От Кубани до Дона. 4. Белые спиреи под окном

Владимир Иноземцев
Детство моё – это бесчисленные падающие с веток вокруг абрикосы. Сочные плоды нужно было поколоть на дольки, а мякоть без косточек разложить на солнце для сушки. Кроме того, нужно было собирать алычу и с верхушек деревьев обрывать черешни и вишни. Для того чтобы получить урожай, осенью и весной я перекапывал сад, а летом вместе с родителями по нескольку раз пропалывал огород. И всё же, несмотря на домашние заботы, годы детства я вспоминаю как самую счастливую пору своей жизни. Как бы то ни было, а детство моё было беззаботным. Кроме неизбежных домашних работ у меня оставалось время на штурм снежных крепостей, на сражения со сверстниками игрушечными шпагами, на каждодневные купания в окрестных прудах. В ту пору мне казалось, что у детства моего не будет конца. Но часы моей жизни неумолимо двигались вперёд, и казавшиеся бесконечными школьные дни и годы пролетели.
Признаюсь, что, когда я был подростком, то ожидал от жизни чего-то необычного. И каждодневная прополка своего огорода, а потом поля в школьной бригаде – не было тем, о чём я мечтал. Моё воображение питали сообщения о полётах искусственных спутников и статьи в журналах «Техника молодёжи» и «Знание – сила». Эти многоцветные издания соблазняли нас юношей чудесами ближайшего будущего. Из журналов я узнавал о скором появлении электростанций на термояде, и о покорении человечеством загадочных планет. Новейшие достижения физики и химии обещали моему поколению чудесную жизнь. И я мечтал о возможности участия в создании фантастического будущего.

Строки, перечисленные в наборе данных
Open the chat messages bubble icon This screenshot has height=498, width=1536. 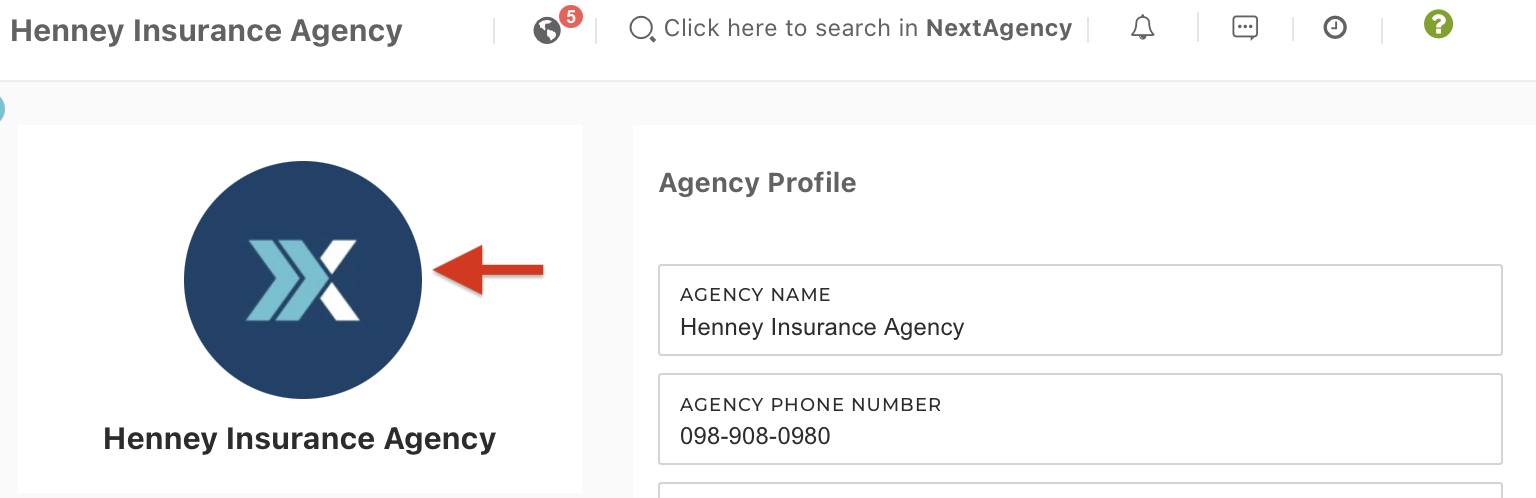(x=1245, y=29)
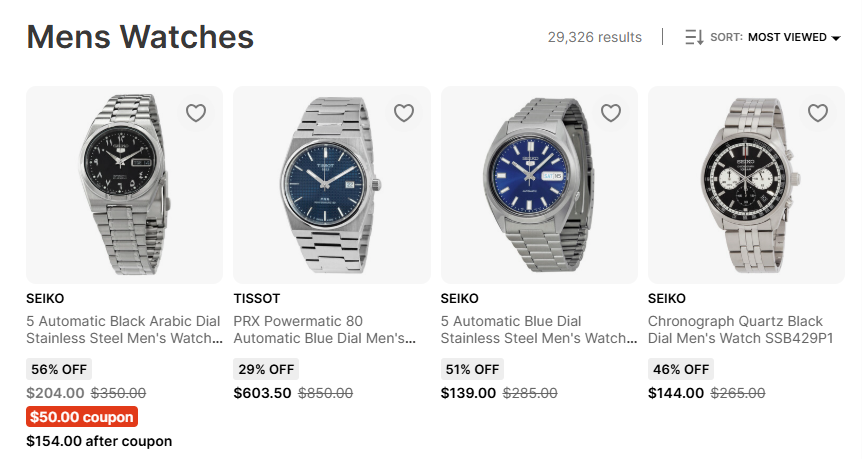This screenshot has height=459, width=862.
Task: Click the $50.00 coupon badge
Action: tap(82, 417)
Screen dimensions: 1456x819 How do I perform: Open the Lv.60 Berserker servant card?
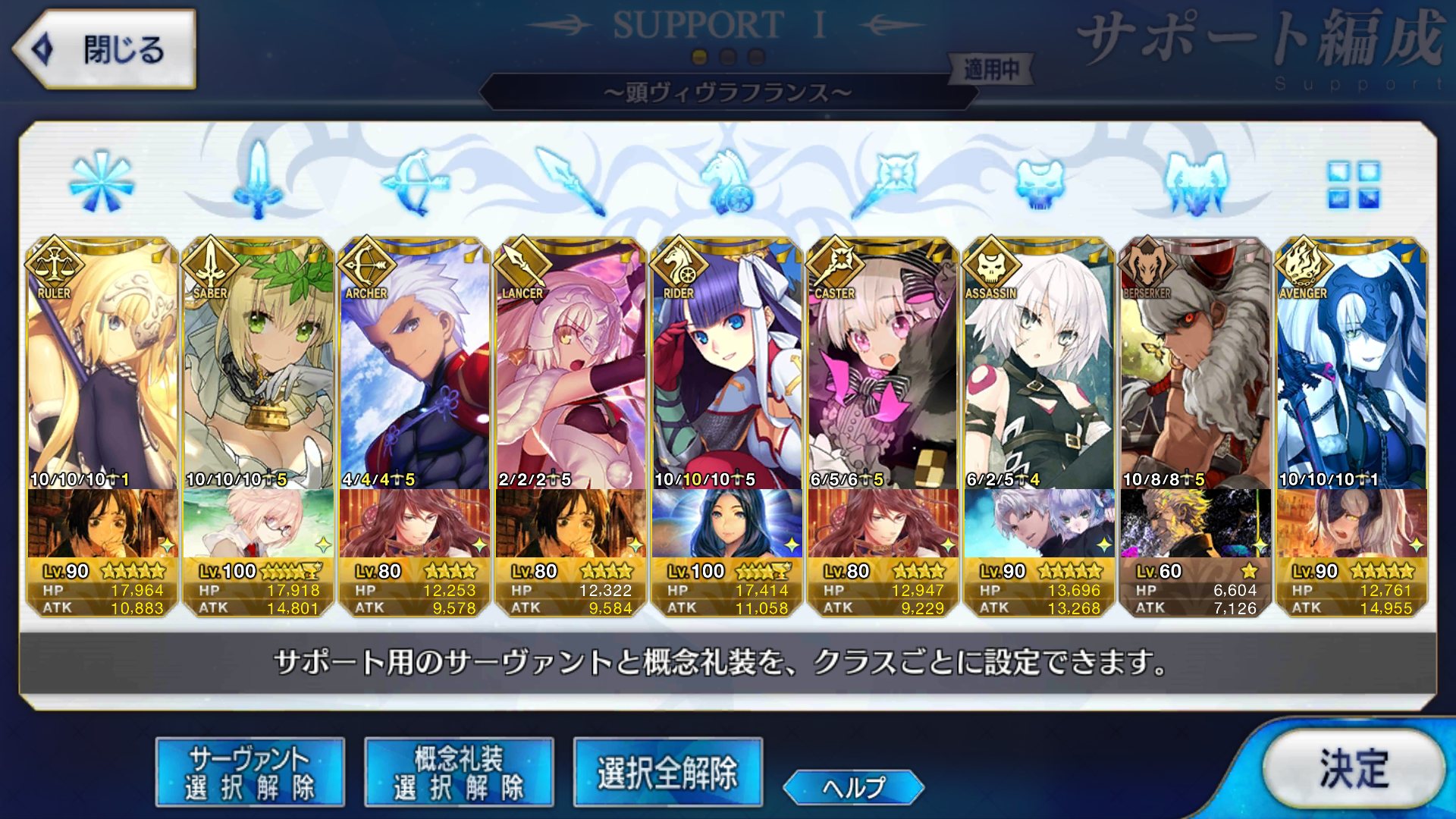(x=1196, y=364)
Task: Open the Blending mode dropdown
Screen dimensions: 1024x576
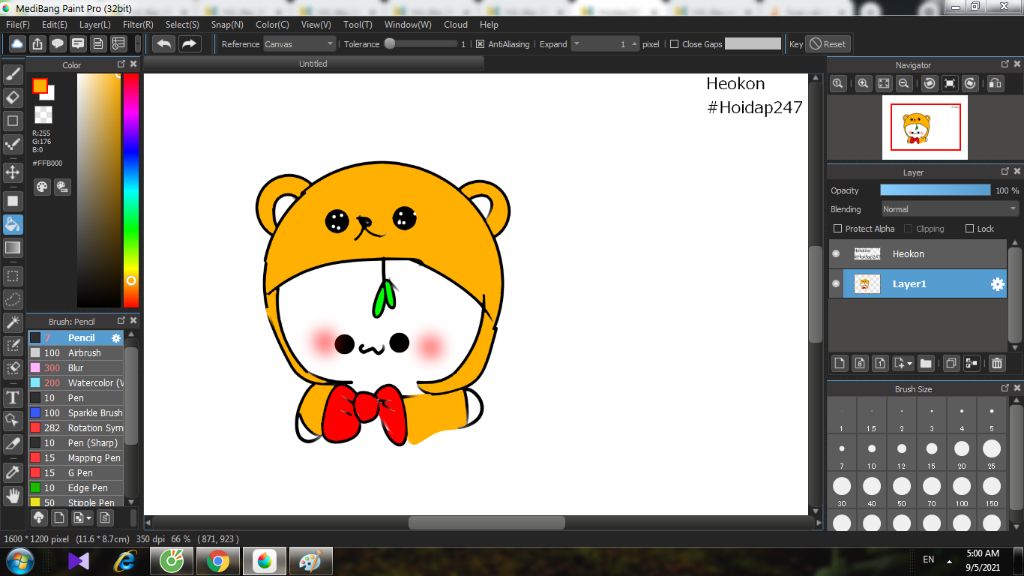Action: pyautogui.click(x=949, y=209)
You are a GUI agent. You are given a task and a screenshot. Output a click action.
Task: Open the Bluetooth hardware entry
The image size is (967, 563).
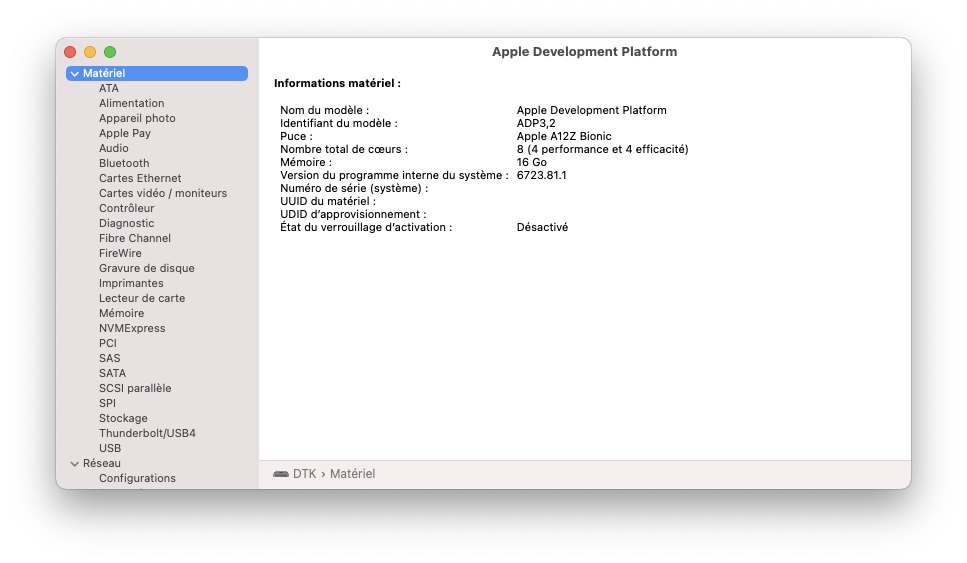pyautogui.click(x=124, y=163)
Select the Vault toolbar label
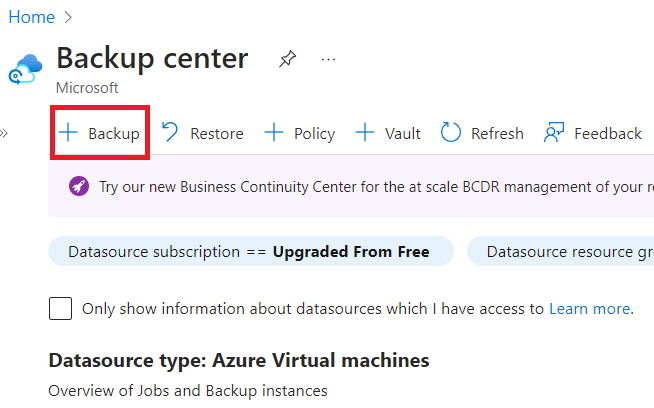This screenshot has height=408, width=654. click(x=403, y=133)
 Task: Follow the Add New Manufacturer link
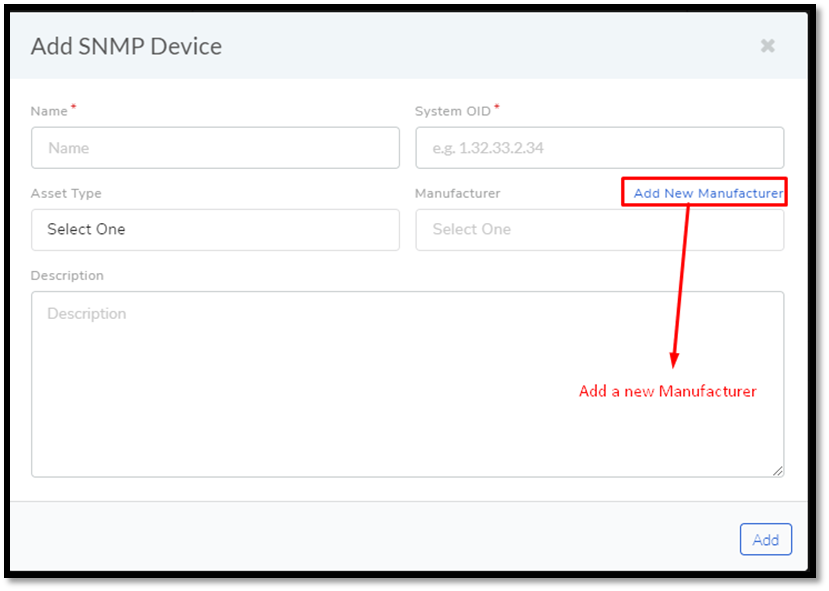click(708, 193)
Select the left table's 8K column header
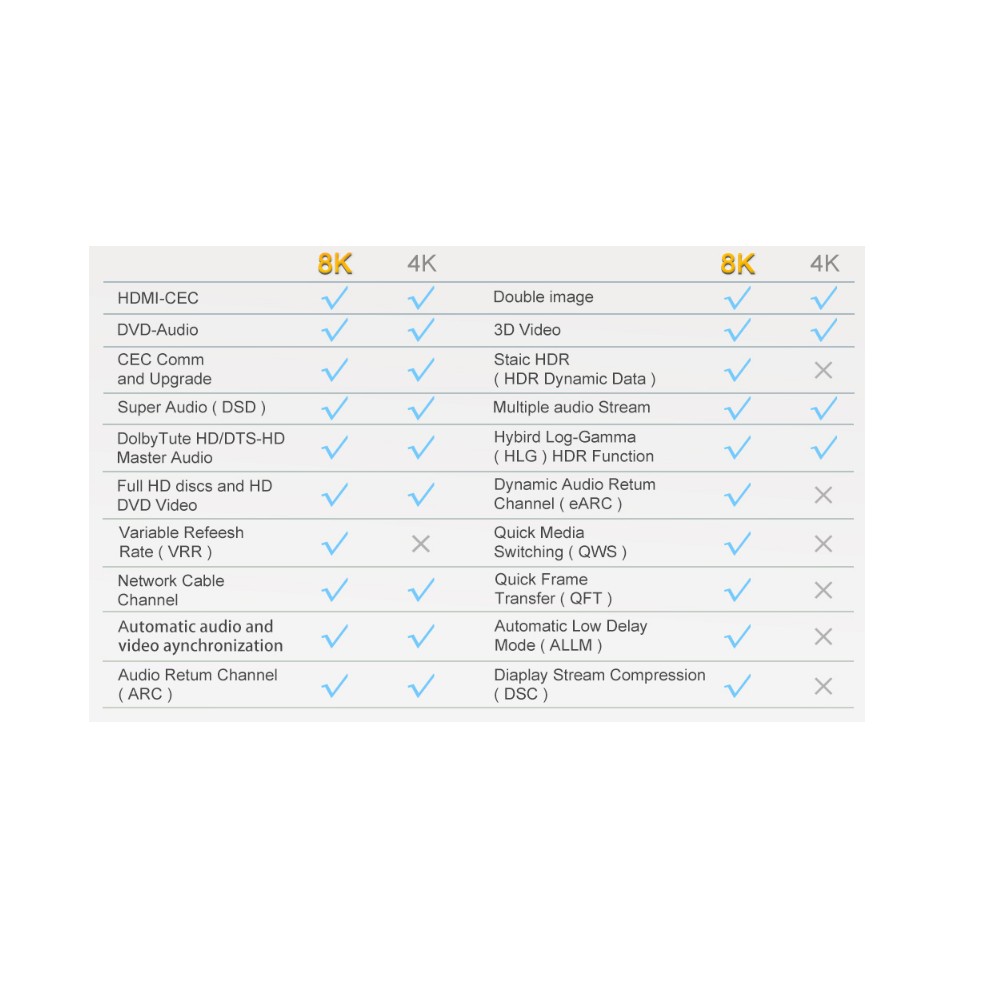Viewport: 1000px width, 1000px height. coord(335,264)
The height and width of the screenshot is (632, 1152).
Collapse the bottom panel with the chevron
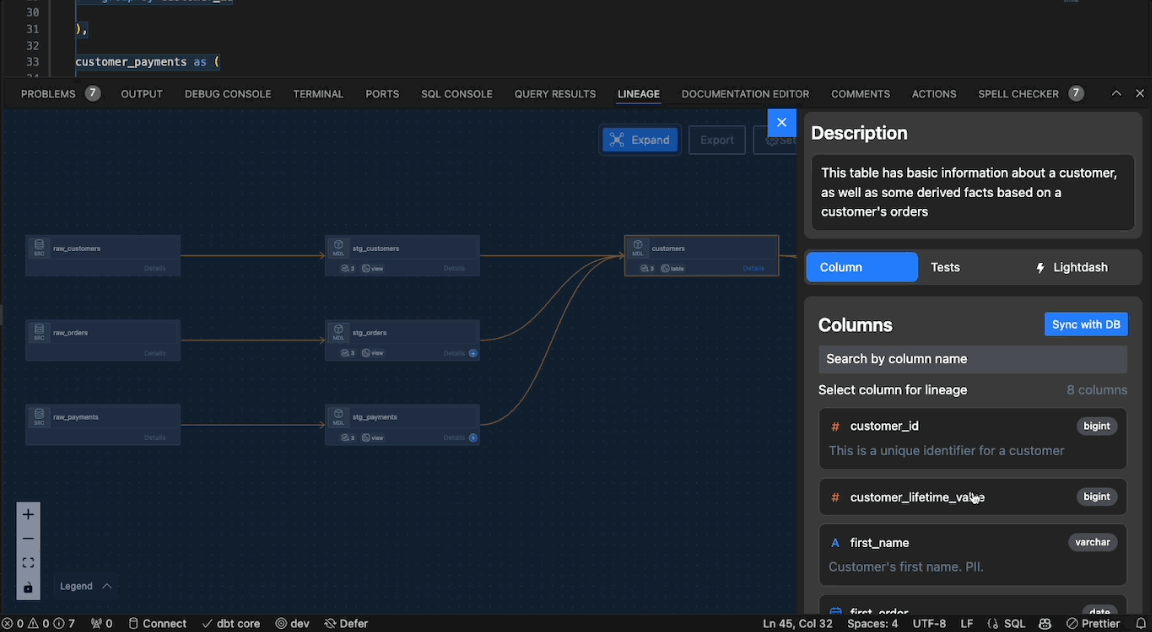coord(1116,93)
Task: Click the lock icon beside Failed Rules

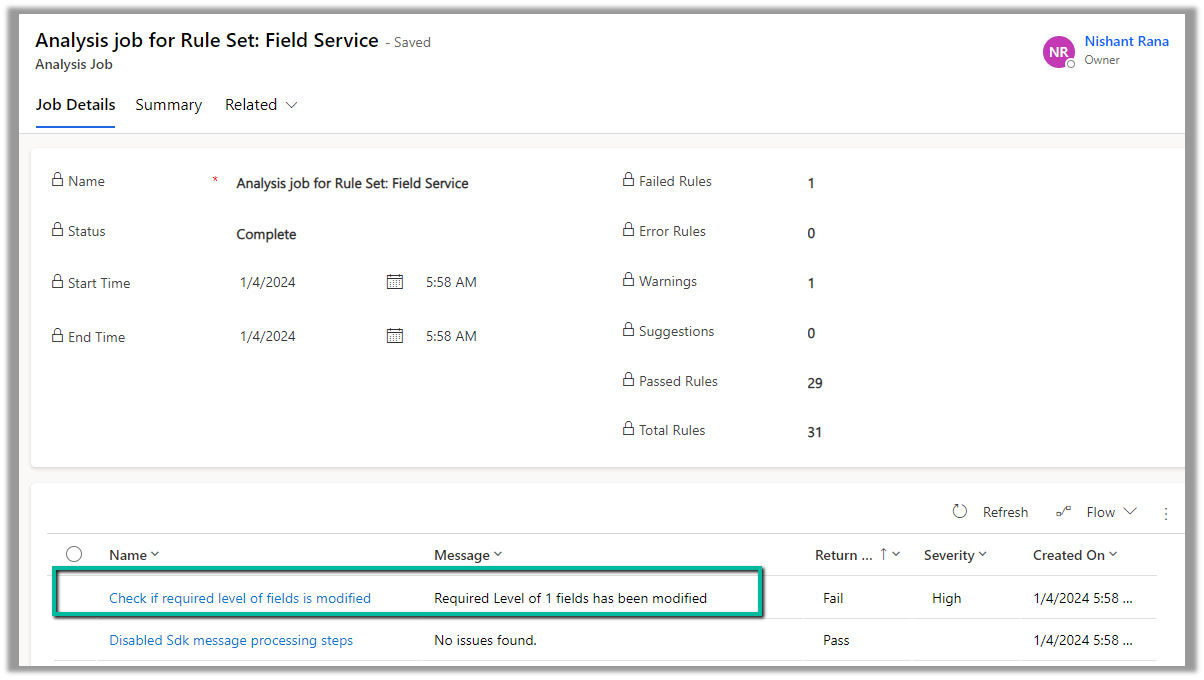Action: pos(628,181)

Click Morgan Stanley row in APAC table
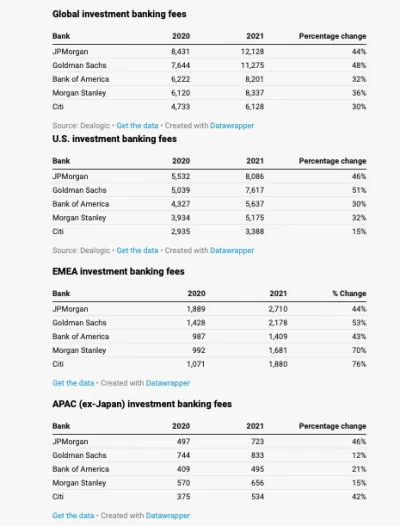209,483
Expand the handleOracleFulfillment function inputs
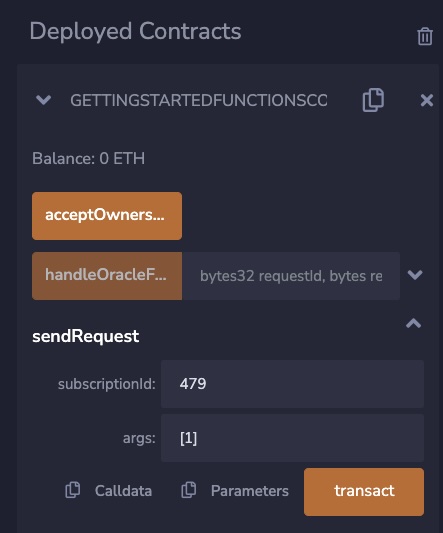443x533 pixels. [415, 275]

=== ЧТО ТРЕБУЕТСЯ ===
Выведите без изменений часть фрагмента о детстве, начиная со слов «Владимир Иноземцев» и заканчивая словами «и годы пролетели.». Используйте только фрагмент, строки не привлекайте.

=== РЕЗУЛЬТАТ ===
Владимир Иноземцев
Детство моё – это бесчисленные падающие с веток вокруг абрикосы. Сочные плоды нужно было поколоть на дольки, а мякоть без косточек разложить на солнце для сушки. Кроме того, нужно было собирать алычу и с верхушек деревьев обрывать черешни и вишни. Для того чтобы получить урожай, осенью и весной я перекапывал сад, а летом вместе с родителями по нескольку раз пропалывал огород. И всё же, несмотря на домашние заботы, годы детства я вспоминаю как самую счастливую пору своей жизни. Как бы то ни было, а детство моё было беззаботным. Кроме неизбежных домашних работ у меня оставалось время на штурм снежных крепостей, на сражения со сверстниками игрушечными шпагами, на каждодневные купания в окрестных прудах. В ту пору мне казалось, что у детства моего не будет конца. Но часы моей жизни неумолимо двигались вперёд, и казавшиеся бесконечными школьные дни и годы пролетели.